Find the PDF - Instructions
Find the PDF - Instructions
This system provides a web interface for contributors to find and upload PDF files for academic papers based on bibliography entries.
How it works
- User Assignment: Each user gets a unique fingerprint based on their browser characteristics
- Random Entry: Users are assigned a random bibliography entry from the BibTeX file
- 20-minute Lock: Once assigned, the entry is locked for 20 minutes to prevent duplicate assignments
- File Upload: Users can drag-and-drop or browse for PDF files
- GitHub Integration: Files are uploaded directly to your GitHub repository using the GitHub API
- Automatic Naming: Uploaded PDFs are renamed to match the bibliography key and committed to the repo
Setup Instructions
For Repository Owner (One-time setup)
- Create a GitHub Personal Access Token:
- Go to GitHub Settings → Personal Access Tokens
- Click “Generate new token (classic)”
- Give it a name like “FindPDF Upload”
- Select the “repo” scope (full control of repositories)
- Click “Generate token”
- Important: Copy the token immediately (you won’t see it again)
- Configure the Token:
- Visit your
/findthepdf/page - Click the “⚙️ Setup Token” button
- Paste your token and click “Save Token”
- The button should turn green with “✅ Token Configured”
- Visit your
For Contributors (Users uploading PDFs)
No setup required! The token is already configured by the repository owner.
Features
- Hidden Page: Accessible only at
/findthepdf/(not linked in navigation) - Responsive Design: Works on desktop and mobile devices
- File Validation: Only accepts PDF files up to 50MB
- GitHub API Integration: Direct upload to repository (completely free!)

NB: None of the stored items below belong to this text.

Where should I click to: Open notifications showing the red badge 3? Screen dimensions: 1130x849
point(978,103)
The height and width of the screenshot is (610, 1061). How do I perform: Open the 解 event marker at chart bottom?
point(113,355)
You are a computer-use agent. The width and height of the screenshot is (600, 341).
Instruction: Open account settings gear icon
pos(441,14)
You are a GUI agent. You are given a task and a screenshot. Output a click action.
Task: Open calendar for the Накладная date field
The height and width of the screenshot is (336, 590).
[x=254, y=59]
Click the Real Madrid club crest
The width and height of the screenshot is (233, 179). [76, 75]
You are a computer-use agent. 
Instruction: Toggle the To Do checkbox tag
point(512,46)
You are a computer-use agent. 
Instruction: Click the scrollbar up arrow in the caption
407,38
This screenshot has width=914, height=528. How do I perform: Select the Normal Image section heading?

- Progress Tracking: Visual feedback during upload process
- Token Management: Secure GitHub authentication system
- Next Button: Users can get a new assignment after completing one
File Structure
files/findapdf/
├── findapdf_tofind.bib # Source bibliography file
├── PDFs/ # Directory for uploaded PDF files (auto-created)

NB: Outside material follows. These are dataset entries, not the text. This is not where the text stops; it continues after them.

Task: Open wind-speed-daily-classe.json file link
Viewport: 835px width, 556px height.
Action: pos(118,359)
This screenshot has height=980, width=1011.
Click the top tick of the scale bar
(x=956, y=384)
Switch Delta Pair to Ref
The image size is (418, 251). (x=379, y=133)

├── upload.php # Legacy server-side script (not needed with GitHub API)
└── README.md # This file
GitHub API Benefits
✅ Completely Free: Uses GitHub’s free API
✅ No Server Required: Works with static GitHub Pages
✅ Automatic Version Control: All uploads are tracked in git history
✅ Secure: Uses GitHub’s authentication system
✅ Reliable: Built on GitHub’s infrastructure
Access
The page is accessible at: https://kilianrouge.github.io/findthepdf/
Technical Notes
GitHub API Integration
The system now uses GitHub’s API to upload files directly to your repository:
- Authentication: Uses GitHub Personal Access Tokens
- File Storage: PDFs are committed directly to
files/findapdf/PDFs/ - Naming: Files are automatically renamed to
{bibkey}.pdf - Version Control: All uploads create git commits with descriptive messages
- Security: Tokens are stored locally in browser localStorage
No Server Required!
This solution is completely free and requires no additional hosting:
- ✅ Works with GitHub Pages (static hosting)
- ✅ Uses GitHub’s free API (no rate limits for typical usage)

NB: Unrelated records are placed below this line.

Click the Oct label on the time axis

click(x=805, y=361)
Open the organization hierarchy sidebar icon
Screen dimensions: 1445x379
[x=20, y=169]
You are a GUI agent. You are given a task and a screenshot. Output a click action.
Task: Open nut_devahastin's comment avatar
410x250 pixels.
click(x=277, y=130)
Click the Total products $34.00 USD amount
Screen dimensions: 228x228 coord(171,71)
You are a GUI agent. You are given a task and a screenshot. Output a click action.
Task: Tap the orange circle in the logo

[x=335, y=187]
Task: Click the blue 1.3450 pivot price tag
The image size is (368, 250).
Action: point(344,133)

- ✅ No PHP/server-side code needed
- ✅ No monthly fees or external services
Browser Fingerprinting
The system uses a combination of browser characteristics to create a unique identifier:
- User agent string
- Language settings
- Screen resolution
- Timezone offset
- Canvas fingerprint
This is more reliable than IP addresses for client-side applications and works across different networks.
Data Persistence
User assignments are stored in localStorage, which means:
- Data persists across browser sessions
- Data is isolated per domain
- Users can clear their assignment by clearing browser data
- No server-side database required
Bibliography Format
The system expects BibTeX entries with these fields:
title: Paper titleauthor: Author(s)date: Publication date/yeardoi: Digital Object Identifier (optional)
Example entry:
@article{ExampleKey2024,
title = {Example Paper Title},
author = {Author Name},
date = {2024},
doi = {10.1000/example},
}
Customization
You can customize the appearance by modifying the CSS in findthepdf.html:
- Colors and styling
- Upload area appearance
- Button styles
- Layout and spacing
Security Considerations
- File type validation (PDF only)
- File size limits (50MB maximum)
- Filename sanitization (bibkey-based naming)
- No executable file uploads
- Client-side validation with server-side verification (when using PHP script)
Troubleshooting
Common Issues
- Bibliography not loading: Check that the BibTeX file path is correct
- Same entry appearing: Clear browser localStorage or wait 20 minutes
- Upload not working: This is expected on GitHub Pages (static site)
- File not accepted: Ensure file is PDF format and under 50MB
Browser Support
- Modern browsers with JavaScript enabled
- File API support required for drag-and-drop
- localStorage support required for user tracking
- Canvas API for fingerprinting
Future Enhancements
Possible improvements:
- Admin interface to view upload statistics
- Progress tracking across all entries
- Email notifications for new uploads
- Integration with reference management systems
- Automatic DOI validation
- Duplicate detection